*** Opening Provided entries ***

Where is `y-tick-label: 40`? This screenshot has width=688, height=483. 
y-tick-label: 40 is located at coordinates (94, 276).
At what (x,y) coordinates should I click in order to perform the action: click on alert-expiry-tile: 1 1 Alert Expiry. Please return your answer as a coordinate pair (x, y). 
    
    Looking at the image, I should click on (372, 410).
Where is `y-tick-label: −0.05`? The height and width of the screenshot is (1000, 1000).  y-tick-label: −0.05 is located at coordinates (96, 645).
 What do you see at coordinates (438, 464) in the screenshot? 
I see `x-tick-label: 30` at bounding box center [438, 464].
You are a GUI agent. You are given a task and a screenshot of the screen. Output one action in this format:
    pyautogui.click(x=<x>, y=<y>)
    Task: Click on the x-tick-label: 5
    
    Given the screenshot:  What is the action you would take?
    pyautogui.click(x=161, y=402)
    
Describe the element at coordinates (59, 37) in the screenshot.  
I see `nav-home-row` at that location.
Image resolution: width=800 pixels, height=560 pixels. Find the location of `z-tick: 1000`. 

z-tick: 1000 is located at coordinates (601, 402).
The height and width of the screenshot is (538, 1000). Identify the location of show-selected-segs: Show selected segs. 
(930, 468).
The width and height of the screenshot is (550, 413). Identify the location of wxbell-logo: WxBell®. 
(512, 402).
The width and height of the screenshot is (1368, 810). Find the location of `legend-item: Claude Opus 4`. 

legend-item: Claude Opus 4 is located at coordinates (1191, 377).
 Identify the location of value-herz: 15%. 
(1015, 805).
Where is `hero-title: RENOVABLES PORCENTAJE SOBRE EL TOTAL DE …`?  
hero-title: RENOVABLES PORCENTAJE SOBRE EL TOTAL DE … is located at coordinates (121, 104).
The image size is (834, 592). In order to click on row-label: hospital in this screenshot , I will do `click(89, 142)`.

*** Closing Provided entries ***

Rewrite the lines from the one containing "The height and width of the screenshot is (538, 1000)." through the one containing "(512, 402).", keeping the requests and shifting every coordinate in the answers by -128. Give only those lines.

Solution to the exercise.
The height and width of the screenshot is (538, 1000). Identify the location of show-selected-segs: Show selected segs. 
(802, 340).
The width and height of the screenshot is (550, 413). Identify the location of wxbell-logo: WxBell®. 
(384, 274).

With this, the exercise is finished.